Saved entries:
*** Block opens ***

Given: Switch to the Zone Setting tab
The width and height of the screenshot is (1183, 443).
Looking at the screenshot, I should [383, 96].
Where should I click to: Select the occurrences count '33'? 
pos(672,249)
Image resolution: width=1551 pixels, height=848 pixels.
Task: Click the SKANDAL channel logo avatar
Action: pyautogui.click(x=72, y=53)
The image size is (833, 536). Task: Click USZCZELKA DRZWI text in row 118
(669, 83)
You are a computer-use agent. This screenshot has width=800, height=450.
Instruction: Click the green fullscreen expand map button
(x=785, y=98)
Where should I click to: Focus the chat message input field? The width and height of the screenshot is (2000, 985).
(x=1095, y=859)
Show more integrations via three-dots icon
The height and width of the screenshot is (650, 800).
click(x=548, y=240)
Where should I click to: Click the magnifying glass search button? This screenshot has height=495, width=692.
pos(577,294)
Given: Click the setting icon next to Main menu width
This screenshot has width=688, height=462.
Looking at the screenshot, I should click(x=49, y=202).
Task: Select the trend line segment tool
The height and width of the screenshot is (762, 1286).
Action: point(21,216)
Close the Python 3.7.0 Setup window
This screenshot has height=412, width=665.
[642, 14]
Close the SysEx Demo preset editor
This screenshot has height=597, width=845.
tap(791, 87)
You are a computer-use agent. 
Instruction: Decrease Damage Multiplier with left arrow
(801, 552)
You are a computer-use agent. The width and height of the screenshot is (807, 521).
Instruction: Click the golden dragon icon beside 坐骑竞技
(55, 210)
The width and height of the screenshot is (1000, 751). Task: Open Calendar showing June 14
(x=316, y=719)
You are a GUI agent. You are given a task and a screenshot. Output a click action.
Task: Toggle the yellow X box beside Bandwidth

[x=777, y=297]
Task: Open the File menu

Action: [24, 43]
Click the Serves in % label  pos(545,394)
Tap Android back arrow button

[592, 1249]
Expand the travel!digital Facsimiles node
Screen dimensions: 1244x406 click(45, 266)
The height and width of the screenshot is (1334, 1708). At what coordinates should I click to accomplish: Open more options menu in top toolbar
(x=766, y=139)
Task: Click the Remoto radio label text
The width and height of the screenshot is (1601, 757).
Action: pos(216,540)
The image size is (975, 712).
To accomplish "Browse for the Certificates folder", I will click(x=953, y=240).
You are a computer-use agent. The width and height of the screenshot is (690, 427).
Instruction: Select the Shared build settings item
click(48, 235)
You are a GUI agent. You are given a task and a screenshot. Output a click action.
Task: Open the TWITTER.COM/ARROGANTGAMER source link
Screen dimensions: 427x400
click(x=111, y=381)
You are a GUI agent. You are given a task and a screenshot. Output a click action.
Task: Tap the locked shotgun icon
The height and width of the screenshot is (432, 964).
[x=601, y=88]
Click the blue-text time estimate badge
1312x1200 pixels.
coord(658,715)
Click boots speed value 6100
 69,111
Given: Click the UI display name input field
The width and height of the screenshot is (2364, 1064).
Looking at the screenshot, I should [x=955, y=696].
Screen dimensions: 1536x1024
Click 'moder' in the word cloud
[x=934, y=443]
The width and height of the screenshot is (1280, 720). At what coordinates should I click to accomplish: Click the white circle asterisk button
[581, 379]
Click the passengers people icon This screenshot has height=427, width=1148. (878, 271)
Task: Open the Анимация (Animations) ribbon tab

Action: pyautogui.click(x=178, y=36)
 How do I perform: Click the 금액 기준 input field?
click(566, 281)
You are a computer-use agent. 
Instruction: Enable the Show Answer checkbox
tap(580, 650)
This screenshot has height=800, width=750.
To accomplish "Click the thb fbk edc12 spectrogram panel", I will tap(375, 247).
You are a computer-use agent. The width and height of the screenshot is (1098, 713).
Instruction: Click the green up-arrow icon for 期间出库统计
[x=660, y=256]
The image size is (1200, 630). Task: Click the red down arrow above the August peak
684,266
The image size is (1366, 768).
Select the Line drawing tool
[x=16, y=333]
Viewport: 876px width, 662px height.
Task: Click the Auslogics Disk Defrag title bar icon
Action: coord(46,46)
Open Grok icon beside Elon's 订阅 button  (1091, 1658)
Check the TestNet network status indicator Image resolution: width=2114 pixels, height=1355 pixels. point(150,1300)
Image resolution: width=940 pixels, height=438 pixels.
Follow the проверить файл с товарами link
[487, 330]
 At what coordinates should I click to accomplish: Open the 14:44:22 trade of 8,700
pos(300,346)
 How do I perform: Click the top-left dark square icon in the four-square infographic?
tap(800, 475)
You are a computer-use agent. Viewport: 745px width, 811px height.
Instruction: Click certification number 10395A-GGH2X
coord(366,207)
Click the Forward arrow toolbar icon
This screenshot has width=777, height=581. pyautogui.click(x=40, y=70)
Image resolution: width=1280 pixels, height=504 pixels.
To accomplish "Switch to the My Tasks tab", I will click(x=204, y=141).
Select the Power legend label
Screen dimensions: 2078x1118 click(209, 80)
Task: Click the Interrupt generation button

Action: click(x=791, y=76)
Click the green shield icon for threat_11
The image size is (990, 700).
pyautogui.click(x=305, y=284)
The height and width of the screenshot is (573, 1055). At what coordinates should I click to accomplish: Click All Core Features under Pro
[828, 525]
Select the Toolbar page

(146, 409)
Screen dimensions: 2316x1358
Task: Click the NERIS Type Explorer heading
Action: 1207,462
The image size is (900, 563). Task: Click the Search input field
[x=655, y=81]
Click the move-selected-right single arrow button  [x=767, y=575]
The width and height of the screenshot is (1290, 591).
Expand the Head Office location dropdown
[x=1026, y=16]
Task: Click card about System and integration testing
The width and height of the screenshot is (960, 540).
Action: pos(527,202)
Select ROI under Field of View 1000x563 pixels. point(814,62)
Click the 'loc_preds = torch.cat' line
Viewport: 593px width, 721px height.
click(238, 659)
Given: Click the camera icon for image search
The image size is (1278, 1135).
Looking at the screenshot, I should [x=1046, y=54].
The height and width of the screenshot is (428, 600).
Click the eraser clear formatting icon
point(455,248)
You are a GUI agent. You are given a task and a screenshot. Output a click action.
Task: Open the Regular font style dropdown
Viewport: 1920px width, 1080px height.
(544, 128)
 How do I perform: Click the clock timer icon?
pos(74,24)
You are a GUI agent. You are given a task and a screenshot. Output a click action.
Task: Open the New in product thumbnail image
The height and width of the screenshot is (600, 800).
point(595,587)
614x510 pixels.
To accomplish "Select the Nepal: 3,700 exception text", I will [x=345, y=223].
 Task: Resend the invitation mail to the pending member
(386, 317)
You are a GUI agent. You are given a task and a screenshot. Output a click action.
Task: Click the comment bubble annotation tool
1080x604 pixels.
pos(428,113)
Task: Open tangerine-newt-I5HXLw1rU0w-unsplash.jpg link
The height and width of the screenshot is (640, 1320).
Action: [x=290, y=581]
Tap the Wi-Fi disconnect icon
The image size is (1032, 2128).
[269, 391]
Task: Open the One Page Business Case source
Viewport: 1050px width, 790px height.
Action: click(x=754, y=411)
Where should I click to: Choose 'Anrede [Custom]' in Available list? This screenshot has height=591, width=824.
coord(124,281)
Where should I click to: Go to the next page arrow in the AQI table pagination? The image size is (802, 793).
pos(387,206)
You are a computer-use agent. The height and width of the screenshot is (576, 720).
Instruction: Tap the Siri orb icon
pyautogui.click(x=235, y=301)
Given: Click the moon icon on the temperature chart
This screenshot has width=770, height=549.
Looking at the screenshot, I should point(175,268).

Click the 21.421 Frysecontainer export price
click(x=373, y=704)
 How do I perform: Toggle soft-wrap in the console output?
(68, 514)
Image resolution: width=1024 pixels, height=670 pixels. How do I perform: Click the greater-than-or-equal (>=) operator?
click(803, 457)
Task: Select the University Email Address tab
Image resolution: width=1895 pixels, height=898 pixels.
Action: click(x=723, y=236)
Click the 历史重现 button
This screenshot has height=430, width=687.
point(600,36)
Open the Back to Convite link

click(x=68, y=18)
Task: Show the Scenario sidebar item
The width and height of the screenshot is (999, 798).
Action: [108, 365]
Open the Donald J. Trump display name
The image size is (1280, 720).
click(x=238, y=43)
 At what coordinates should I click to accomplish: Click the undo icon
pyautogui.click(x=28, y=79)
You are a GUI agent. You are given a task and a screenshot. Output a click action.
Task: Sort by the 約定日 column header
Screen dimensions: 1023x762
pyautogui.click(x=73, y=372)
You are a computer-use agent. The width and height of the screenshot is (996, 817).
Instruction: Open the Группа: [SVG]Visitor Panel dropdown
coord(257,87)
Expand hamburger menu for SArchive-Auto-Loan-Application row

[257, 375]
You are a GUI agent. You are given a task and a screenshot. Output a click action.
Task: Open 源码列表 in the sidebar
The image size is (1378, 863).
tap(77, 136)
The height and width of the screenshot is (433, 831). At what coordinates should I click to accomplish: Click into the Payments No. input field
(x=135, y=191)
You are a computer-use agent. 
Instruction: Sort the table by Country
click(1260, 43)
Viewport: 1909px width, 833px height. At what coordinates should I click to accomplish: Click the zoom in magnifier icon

*** Block closes ***

§ WHAT THIS TASK INVOLVES: Find the line containing "Instruction: Sort the table by Country" in the data above. Please transcribe it and every line after it, exactly.

§ OUTPUT FOR THIS TASK:
Instruction: Sort the table by Country
click(1260, 43)
Viewport: 1909px width, 833px height. At what coordinates should I click to accomplish: Click the zoom in magnifier icon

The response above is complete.